Lena

Adossée contre les pierres chaudes des murailles, je sentais le soleil brûler ma peau. Il n’y avait pas un nuage dans le ciel, ce jour-là. Et lorsque je me retournais, épiant la plaine par la meurtrière, rien ne cachait l’immensité de l’armée qui s’avançait au loin. Depuis le lever du jour, toute la cité était en effervescence. Le moment tant attendu, tant redouté, était arrivé. C’était le jour où Yggdrasil vaincrait ou s’effondrait. Et moi, comme tant d’autres, j’étais prête à donner ma vie pour préserver l’héritage des Ancêtres. Attendant avec anxiété les instructions de ma commandante, Enia, une Nayade qui m’avait formée à l’arc ces derniers mois avec une juste sévérité, je me revoyais courir à droite à gauche dans les rues de la cité, pour chercher les commandes de farine de mon père, insouciante.
C’était un an auparavant. En un an, nous avions vu les Nariqs se faire de plus en plus nombreux, d’abord dans les forêts lointaines puis dans les villages reculés et depuis peu au sein de la capitale.

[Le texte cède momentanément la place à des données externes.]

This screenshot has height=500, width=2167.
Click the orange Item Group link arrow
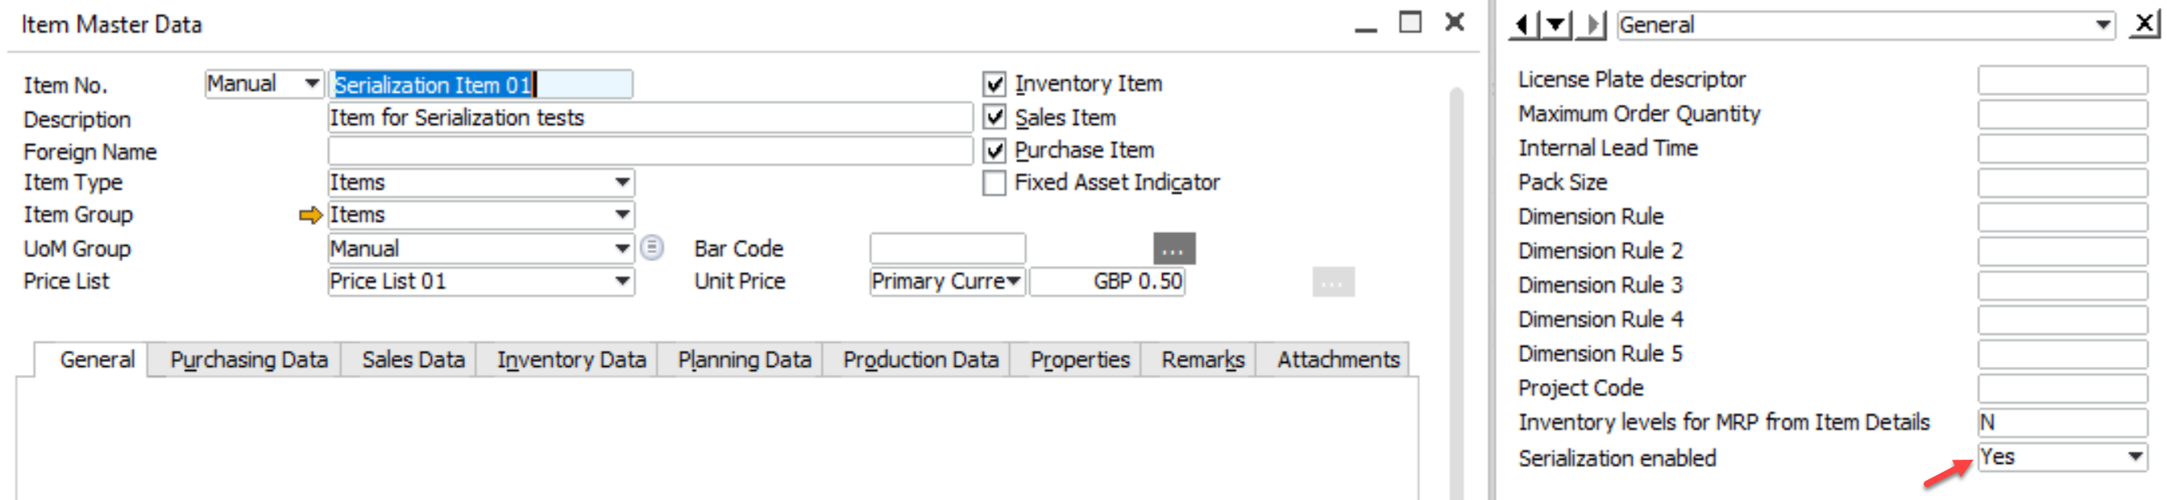pyautogui.click(x=310, y=215)
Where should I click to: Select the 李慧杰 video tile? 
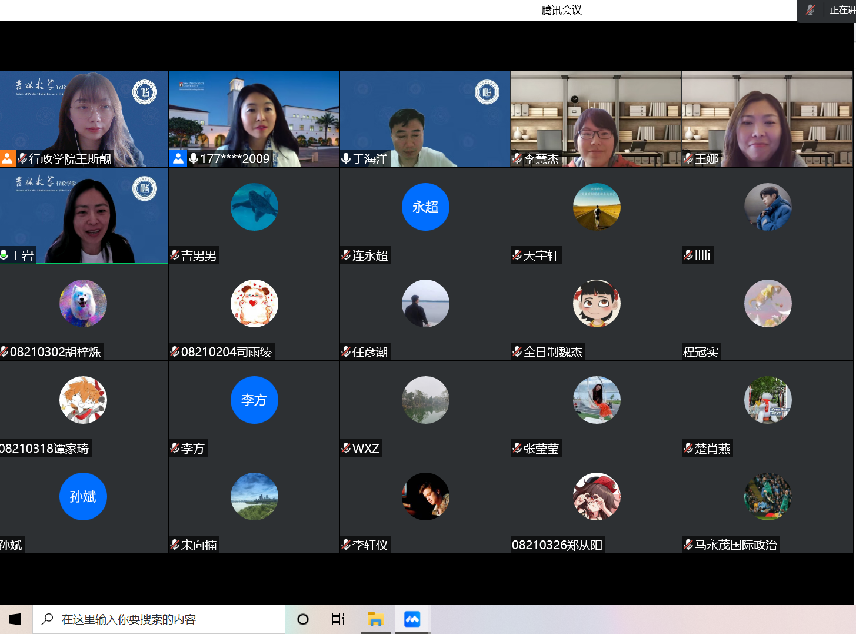pos(596,120)
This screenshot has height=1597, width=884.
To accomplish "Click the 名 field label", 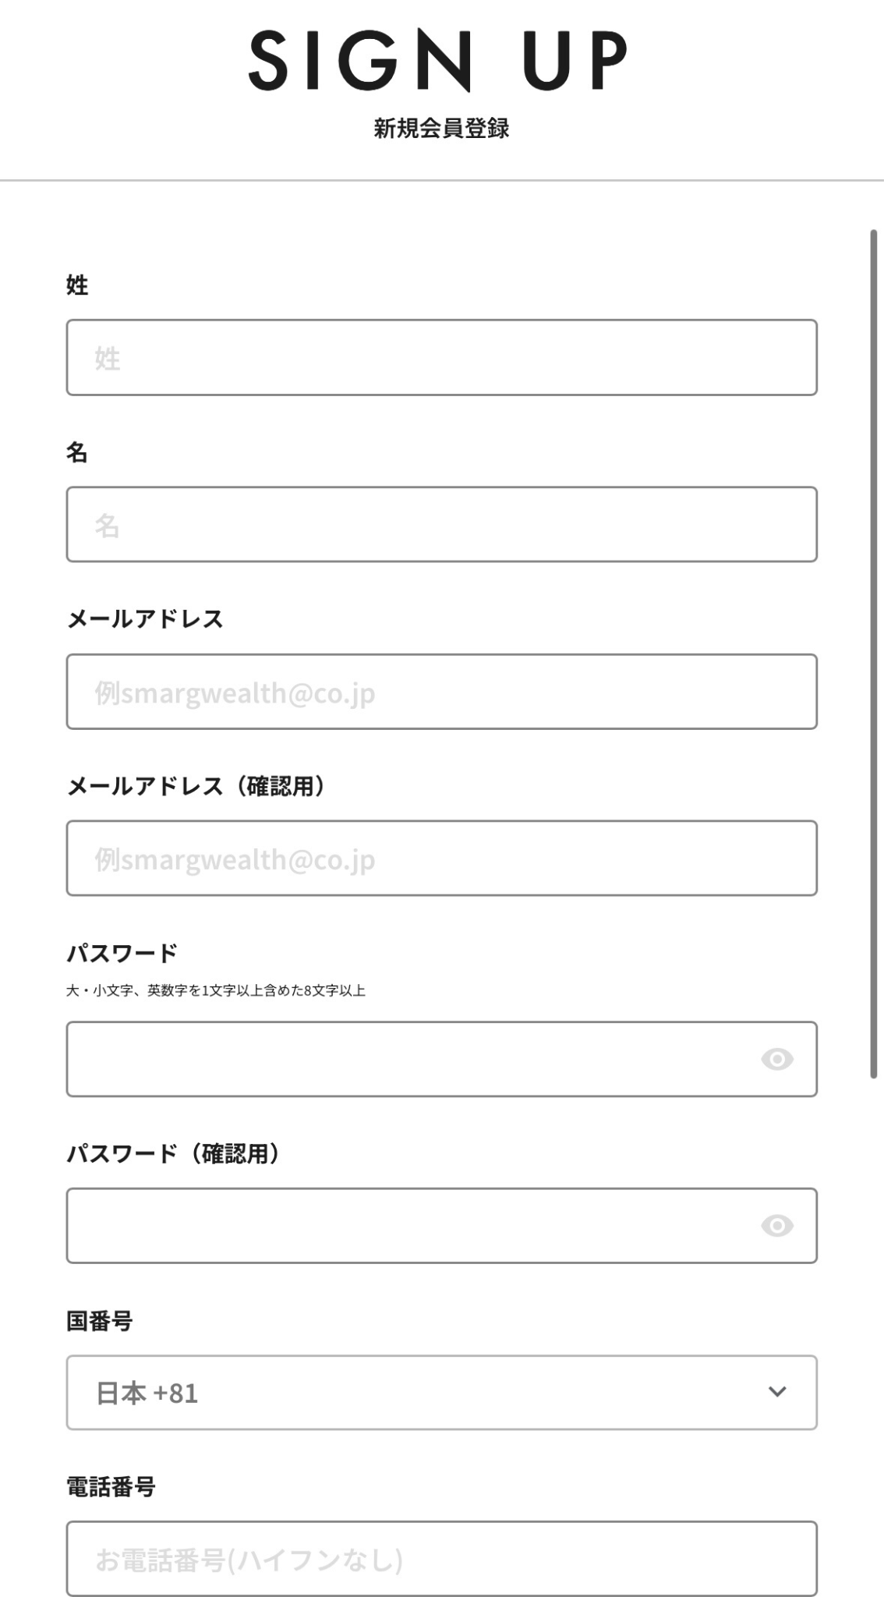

En un an, nous avions vu nos guerrières courageuses et nos combattants expérimentés partir et ne pas revenir. En un an, j’avais perdu ma mère, capturée par les Ogages, et enterré mon père, qui avait succombé aux maladies qu’ils avaient répandues. J’avais décidé que je ferais tout ce qui était en mon pouvoir pour que personne n’ait plus à subir cela. J’avais passé les tests de la garde, de justesse à chaque fois, et on avait fini par tenter de faire de moi une archère. “Tire autant de fois que possible avant de mourir”, m’avait dit Enia, la veille. Et c’était ce que je comptais faire.
J’entendais Oran, quelques centimètres à côté de moi, qui chantonnait une berceuse. Depuis que je l’avais rencontré, coincé dans les toilettes après un entraînement difficile, il avait toujours fait ça lorsqu’il était anxieux. J’aurais aimé dire quelque chose, mais les mots me manquaient, et je ne pouvais pas bouger. Dans quelques instants, les premières bêtes noires et rouges, informes et visqueuses, seraient à portée de tir. Comme on me l’avait appris, comme je l’avais fait des milliers de fois, je fermai les yeux, j’apaisai ma respiration et lorsque mes paupières s’ouvrirent la corde était tendue et j’avais désigné celui qui devait mourir. La première flèche vint se ficher sans mal dans la chair et je vis une forme qui s’écroulait au sol. C’était la première fois que je tuais un être vivant, mais je n’eus pas le temps de m'appesantir sur cette réalisation. Derrière moi, Enia criait : “Deuxième slave. Maintenant !”. J’obéis.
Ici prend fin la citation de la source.